▸ Data on locating visible targets:

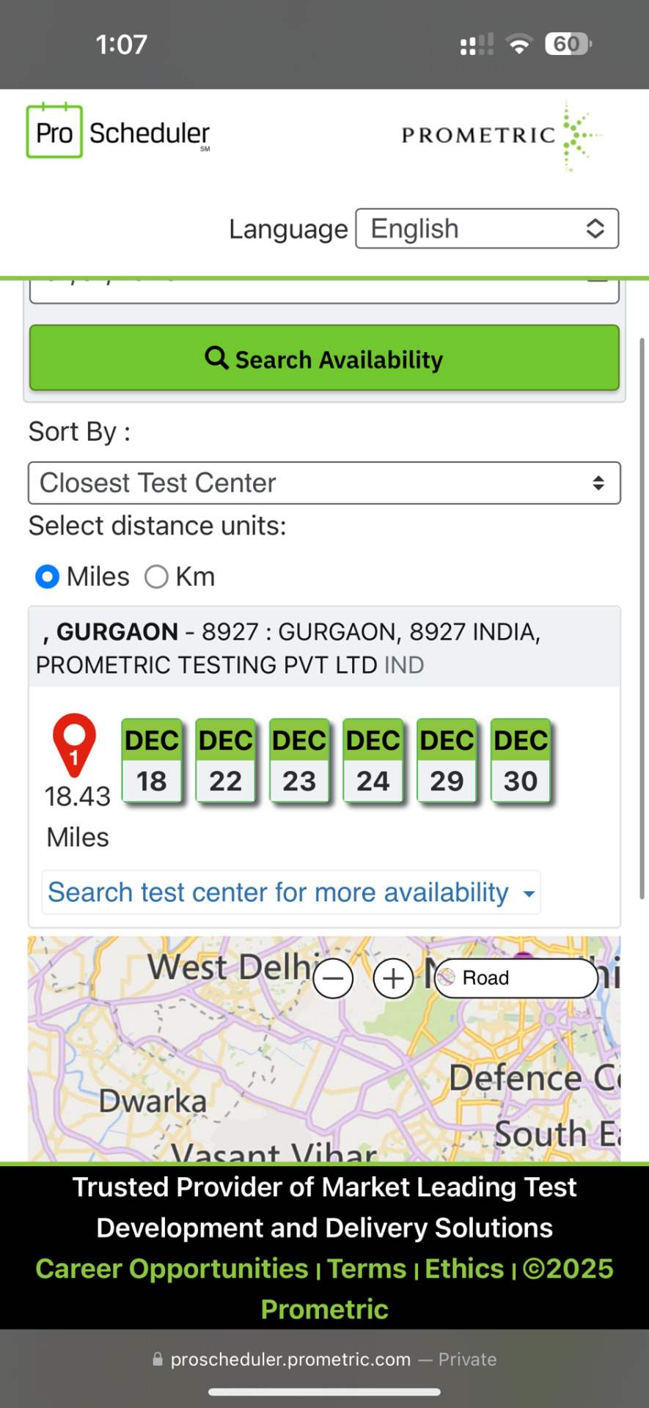Select the DEC 18 date tile
The image size is (649, 1408).
pos(152,761)
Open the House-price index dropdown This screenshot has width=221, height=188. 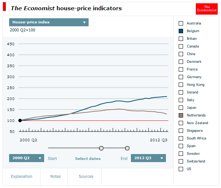pyautogui.click(x=49, y=22)
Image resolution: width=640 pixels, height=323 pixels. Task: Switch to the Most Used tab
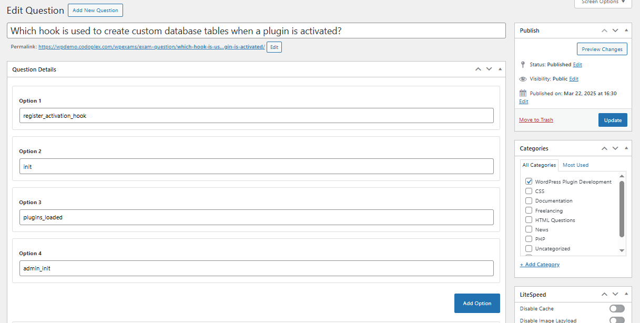tap(575, 165)
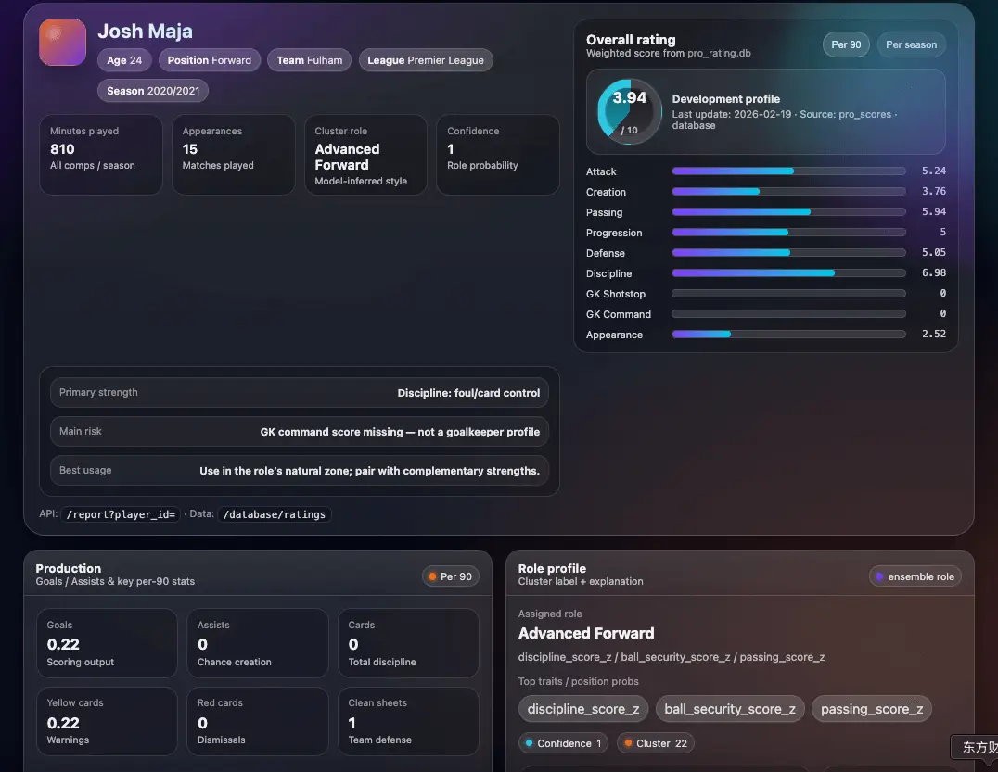Open the /report?player_id= API endpoint
This screenshot has height=772, width=998.
pyautogui.click(x=121, y=514)
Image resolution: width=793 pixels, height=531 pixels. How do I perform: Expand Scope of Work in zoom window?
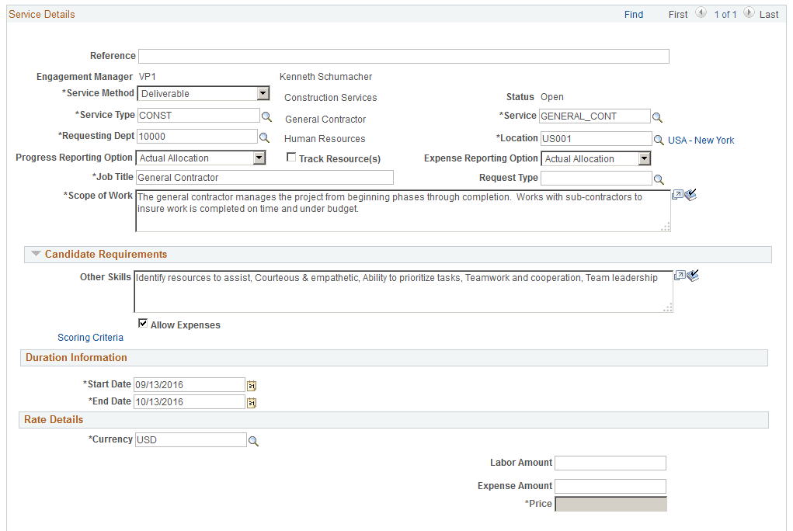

▸ Task description:
Lay out the lines of the rows as a Markdown table with the columns "No." and "Line", starting at the line that contains "Image resolution: width=640" and ending at the end of the rows. Number each line, omit blank lines, and leave the pictures out of the answer.

▸ Final result:
| No. | Line |
|---|---|
| 1 | Image resolution: width=640 pixels, height=323 pixels. Task: Switch to the Most Used tab |
| 2 | tap(575, 165) |
| 3 | Open the /report?player_id= API endpoint |
| 4 | This screenshot has height=772, width=998. |
| 5 | pyautogui.click(x=121, y=514) |
| 6 | Image resolution: width=793 pixels, height=531 pixels. How do I perform: Expand Scope of Work in zoom window? |